We take dairying very seriously, because we aren't just raising our children, we are helping raise your children, too!

OneGrayPony
Mar. 12, 2012, 09:04 PM
Tikidoc do you have a mill nearby that can mill it for you? Our chickens are completely free range, get about 1/3 scoop cracked corn (more so that they stay still enough for us to do a head count each morning) + a handful of oyster shells, and then all the bugs they can eat! Oh, and kitchen scraps...which they adore!
Hopefully lots and lots of ticks this year LOL! They do also steal catfood and goat food sometimes...but we all try to prevent that!

Northern vermonter
Mar. 12, 2012, 09:36 PM
Absolutely you can have a milk cow . the quantity of milk you get can be controlled by what you feed the cow You can put as many calves on that you want but it is work. you don't just put them all together as most cows will not accept calves that are not hers so you tie the cow up and let the calves loose. The first month after freshening is the the most management intensive where the cow can get very sick for different reasons. There is a lot of management to it but great if it works. grass is a necessity for the best milk. You can milk once a day also. Hope this helps.

Tapperjockey
Mar. 12, 2012, 10:35 PM
Absolutely you can have a milk cow . the quantity of milk you get can be controlled by what you feed the cow You can put as many calves on that you want but it is work. you don't just put them all together as most cows will not accept calves that are not hers so you tie the cow up and let the calves loose. The first month after freshening is the the most management intensive where the cow can get very sick for different reasons. There is a lot of management to it but great if it works. grass is a necessity for the best milk. You can milk once a day also. Hope this helps.

That's still not going to help her if she doesn't want to be confined to daily milking.

Goat, cow, sheep, or donkey.. if you are milking an animal, you really need to do it daily.

Daydream Believer
Mar. 12, 2012, 10:38 PM
We do things very similarly. I wish I could find a reasonably priced chicken feed that was not medicated. The only one available to us here is organic, and costs 4X what the regular feed costs (almost $1/lb). That said, we are currently building a moveable chicken tractor so they can get more of their diet from forage.

Purina has several lines of chicken feed that are non medicated. Also Nutrena and Blue Seal have non medicated feeds. Countryside organics is in Stanton VA area and their feed is probably double what the non organic is going for unless you can buy in large quantities.

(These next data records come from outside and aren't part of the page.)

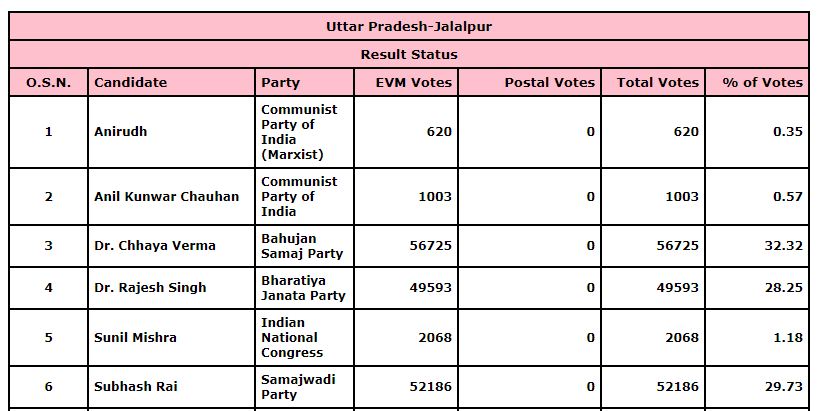Image resolution: width=828 pixels, height=411 pixels.
Task: Select the EVM Votes column header
Action: [x=414, y=82]
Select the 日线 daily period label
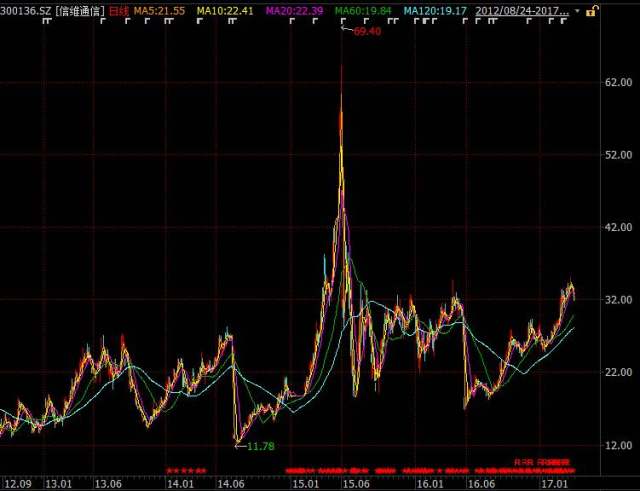This screenshot has width=640, height=491. (x=119, y=10)
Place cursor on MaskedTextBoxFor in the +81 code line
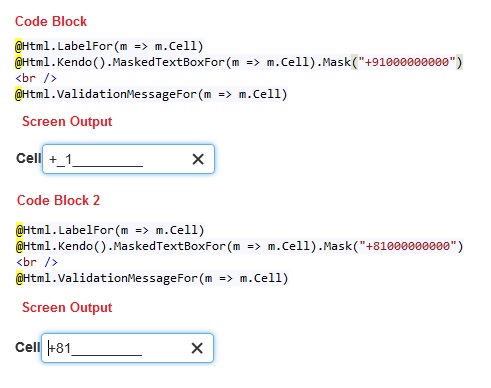Image resolution: width=491 pixels, height=388 pixels. [170, 246]
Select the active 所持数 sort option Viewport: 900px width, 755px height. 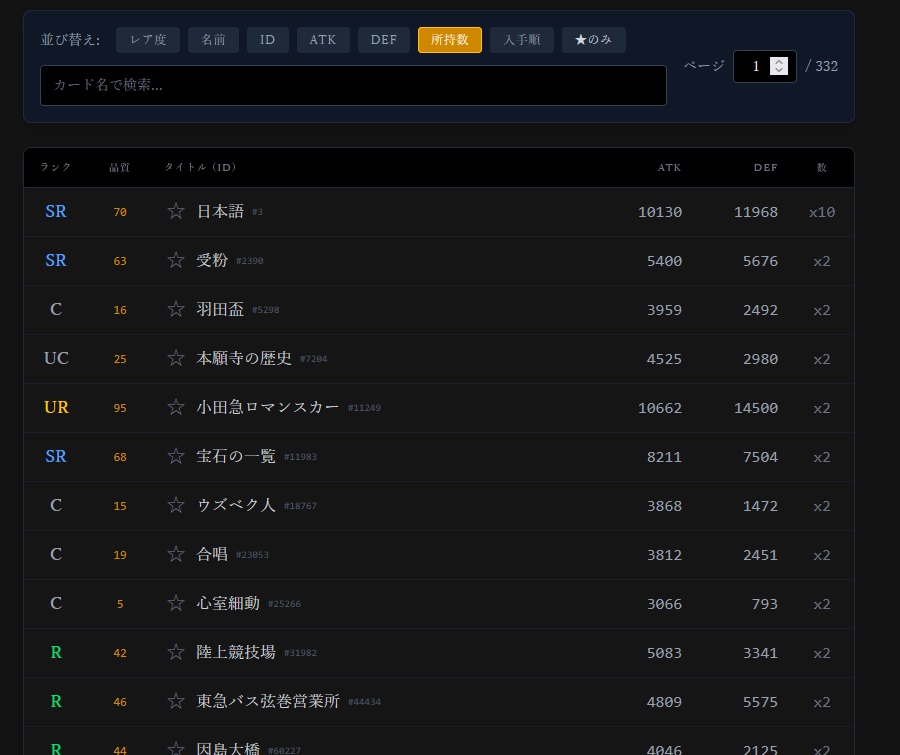[x=450, y=40]
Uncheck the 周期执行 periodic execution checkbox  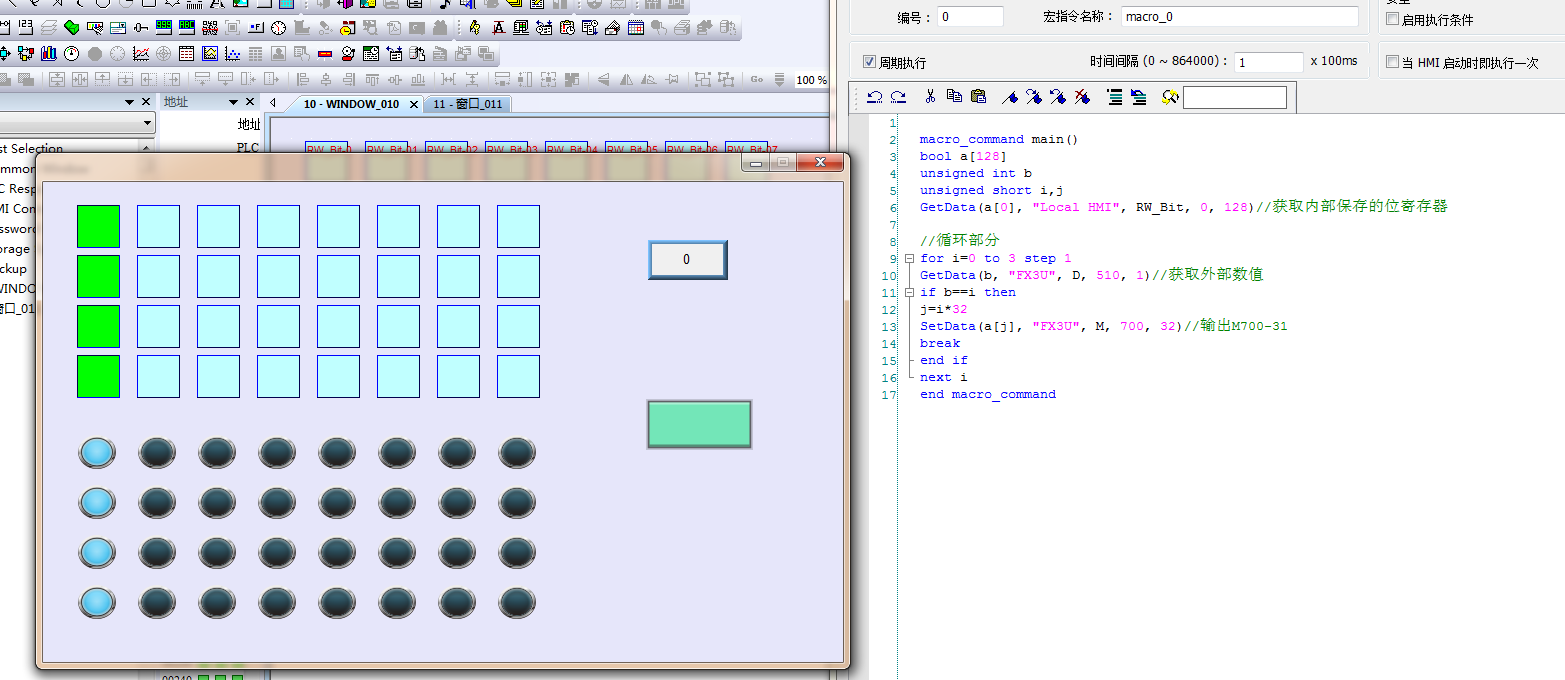pos(869,62)
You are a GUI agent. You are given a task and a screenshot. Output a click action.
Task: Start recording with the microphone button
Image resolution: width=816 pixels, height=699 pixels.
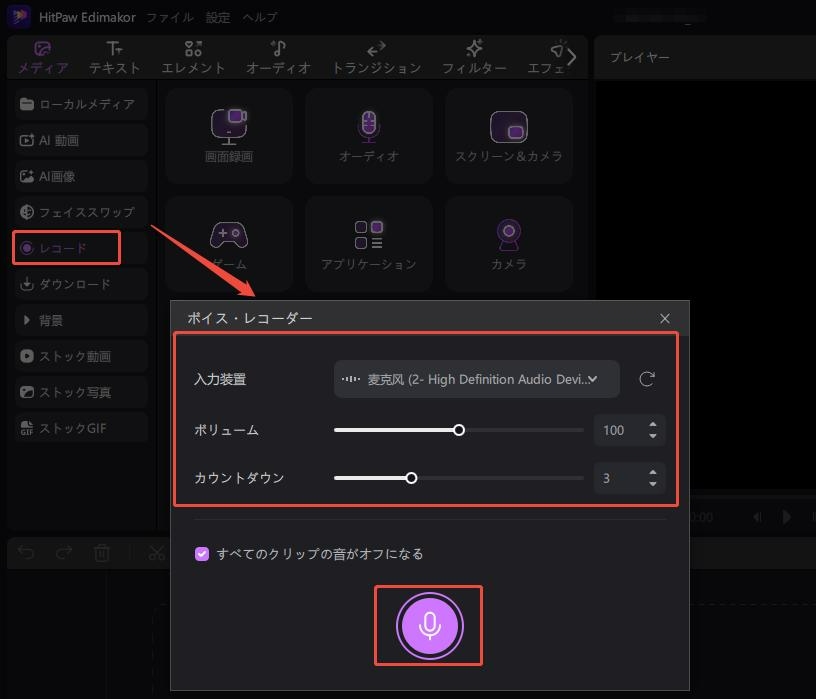click(x=428, y=625)
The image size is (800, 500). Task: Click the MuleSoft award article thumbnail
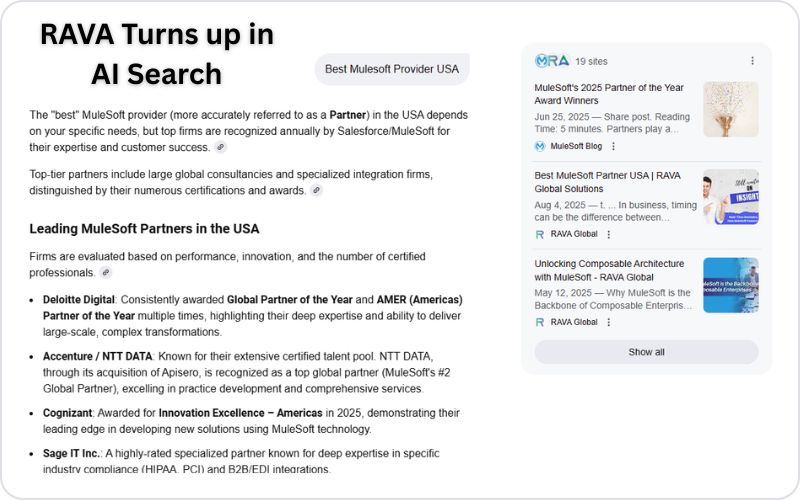coord(730,109)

I'm not organic on any of my food animals. I like the principles of feeding them clean diets and I don't use antibiotics or medicated feed unless I have a sick animal. Most people only object to low doses of antibiotics as used as a preventative and when you explain the difference, they get it. Organic programs are very restrictive on that sort of thing and it doesn't fit for how I will take care of my stock.